Brock, a former private florist/estate gardener, and his husband, renowned interior designer Paul Fortune (he designed Marc Jacobs’s Paris apartment), could never find ceramic vessels massive enough to match their creative vision. The couple’s move from metropolitan Los Angeles to bucolic Ojai—home to legendary potter Beatrice Wood—propelled Brock out of retirement and into the studio of master local potter/instructor Larry Carnes. After a brief fling with the potter’s wheel (“I didn’t need things spinning out of control in front of me,” he says, “so I asked, ‘How else do you make a pot?’”), Brock adopted the ancient technique of clay coiling as his own; the rest, as they say, is history. 

A collection of Brock’s ceramic vessels stand guard outside his studio, a converted vintage trailer gifted by husband Paul Fortune.

A pot is usable and if it approaches art, it’s a win-win. If it crosses that line, it’s heaven.

Toiling away (usually to the strains of one of his beloved operas) in his mountaintop studio—a kitted-out colorful 1940s trailer Fortune installed on their property as a surprise—Brock produces glorious large-scale ceramic vessels that manage to appear ancient and modern at the same time. Bearing a sophisticated palette of glazes, the pieces are iconic and strong, a testament to Brock’s impeccable taste and knowledge of classical forms honed through years of experience in the design world and on museum-going travels with Fortune. 

The interior of Brock’s vintage trailer/studio with works in progress.

The trifecta of taste, technical acumen, and monumental scale embodied in Brock’s work has not gone unnoticed by design cognoscenti. His recent debut show of 33 pieces at the Rick Owens boutique in L.A. was a resounding success: Only two pieces remained, all the others having been snapped up by notable tastemakers, including Amy Astley, Joel Chen, Alix Goldsmith, Joel Silver, and Mario Testino. “Who knew the world was so hungry for a few fancy pots?” Brock quips modestly as he acknowledges the acquisitive desire his newly minted creations have inspired. 

Brock outside his studio where he builds pots by hand using an ancient technique he learned from local master potter Larry Carnes.
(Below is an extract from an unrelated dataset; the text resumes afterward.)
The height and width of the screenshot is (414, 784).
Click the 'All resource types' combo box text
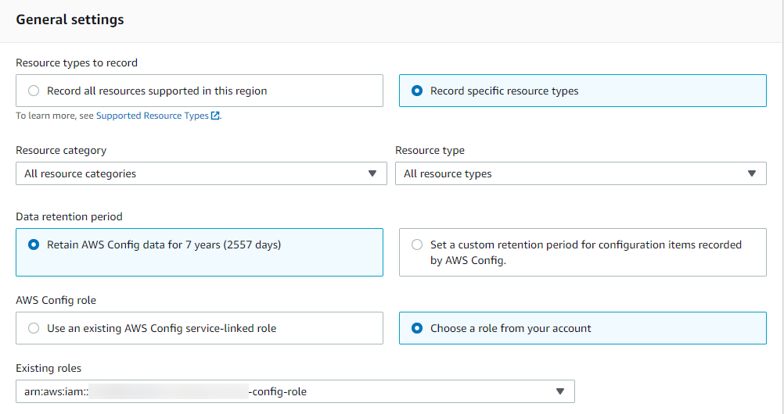(448, 173)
Brock is endearingly humble, crediting Fortune’s “impossible eye” and aesthetic sensibility as the impetus behind his burgeoning creative talent and well-deserved renown. “I want to cross that line from craft to art,” Brock says, in a tone that reveals he’s genuinely uncertain whether his current efforts qualify. “A pot is usable, and if it approaches art it’s a big win-win. If it crosses that line, it’s heaven.”